The China Spallation Neutron Source (CSNS) announced its first batch of research proposals in Dongguan on December 14th, 2017. The proposals reflect the research needs in several cutting-edge, cross-disciplinary research fields.
The proposed experiments at CSNS will allow scientists to have a closer look at the inner structure of materials including lithium-ion battery materials, photovoltaic materials, thermoelectric materials, polymer-based nanocomposites, and super-strong steel, magnesium, and aluminum alloys.
Prof. Wang Yifang, Director of the Institute of High Energy Physics said: “We have witnessed the construction of the China Spallation Neutron Source for more than a decade. We are excited to see that the facility will soon start operation and play an important role in materials science, new energy, chemical engineering, soft matter and life sciences in the near future.”
Following its first neutron beam in late August, CSNS completed the first round of joint commissioning of the accelerator and target station spectrometer in early November. During the joint commissioning, the average power of the target beam reached 10kW, which met the design specifications. The next goal is the national acceptance test, scheduled in March next year.
The main principle of the facility is to generate neutrons by accelerating protons which then hit a tungsten target. Because neutrons are uncharged, they can penetrate materials more easily than other probing methods and thus they can help reveal the microstructure and kinetic characteristics of the material.
Since the construction of spallation neutron sources is very difficult, only the United Kingdom, the United States and Japan already have such a facility. CSNS is the first spallation neutron source in a developing country, with over 96% of the equipment produced domestically.
CSNS is designed to host twenty spectrometers. However, due to a funding shortage, only three spectrometers have been built so far - the Small Angle Neutron Scattering instrument, the Multiple Purpose Reflectometer and the General Purpose Powder Diffractometer.

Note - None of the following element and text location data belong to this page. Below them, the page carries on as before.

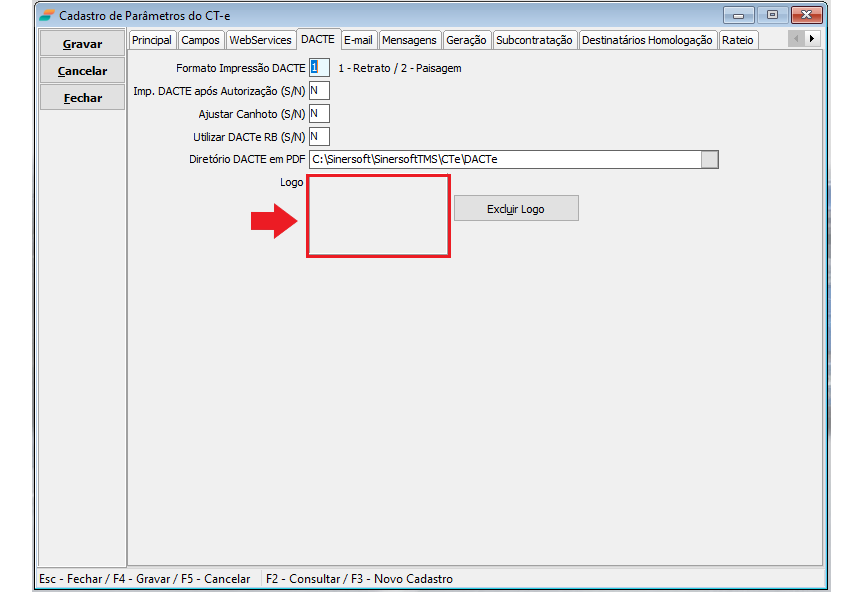
Task: Click the empty Logo image area
Action: tap(378, 216)
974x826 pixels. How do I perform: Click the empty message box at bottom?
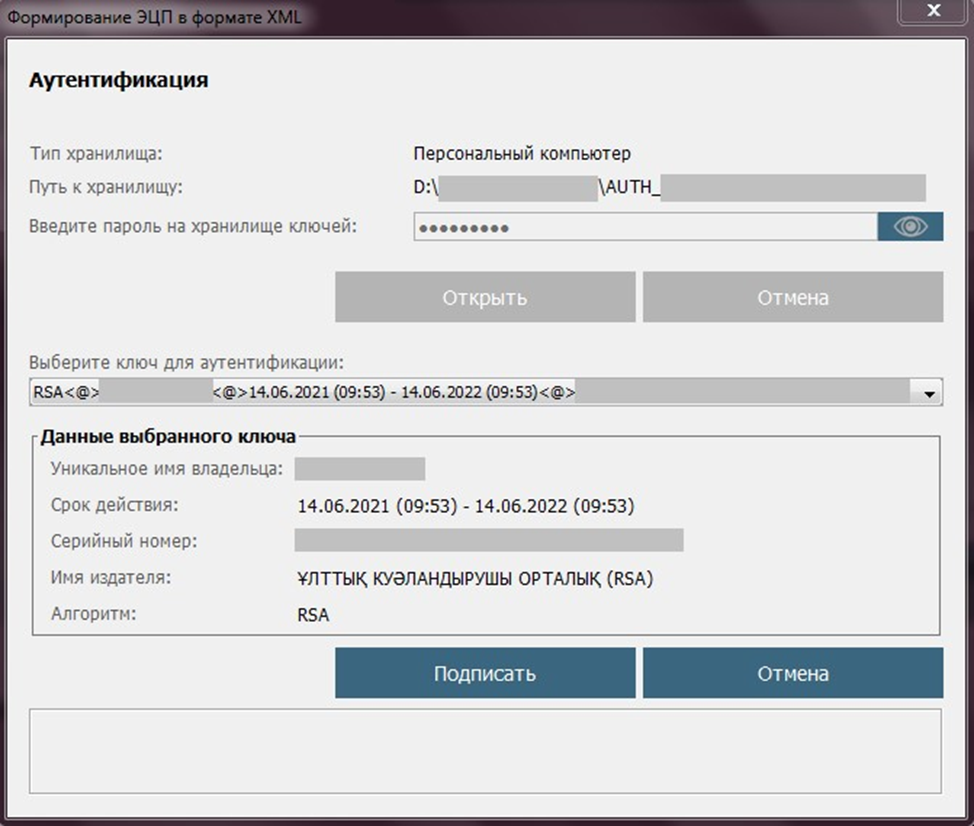(x=486, y=750)
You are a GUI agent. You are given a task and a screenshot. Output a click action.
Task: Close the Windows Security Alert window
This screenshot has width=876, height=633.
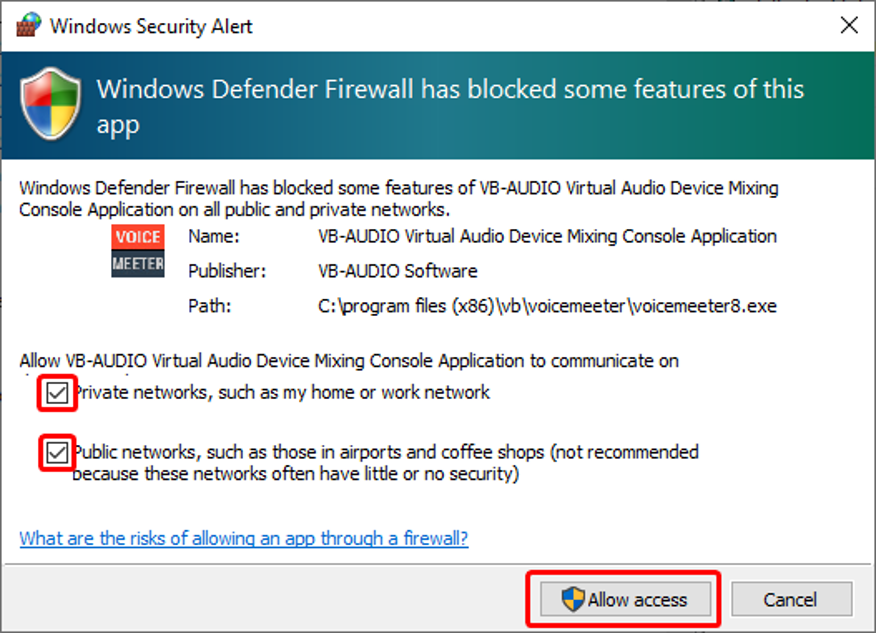click(x=849, y=25)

“In the first phase, the number of spectrometers is too small to carry out research on high-precision measurements and kinetics, neutron physics and neutron technology. This is not only a serious waste of neutron beam resources, but also means the facility does not yet meet the need for high-performance neutron spectrometers in the domestic neutron scattering research and applied science fields,” Prof. Chen Hesheng, CSNS project manager and Academician of the Chinese Academy of Sciences, commented, “therefore, currently, we need to launch the second phase of construction at CSNS, which means adding more spectrometers is now a top priority for CSNS”.
On the same day, the management of CSNS also announced plans for joint construction of thirteen spectrometers with the Hong Kong University of Science and Technology, Southern University of Science and Technology, and Sun Yat-Sen University, etc. It is hoped to boost the construction of national science and technology industry innovation centers in the Guangdong-Hong Kong-Macao Greater Bay Area, and promote technological innovation and industrial restructuring and upgrading in Guangdong province.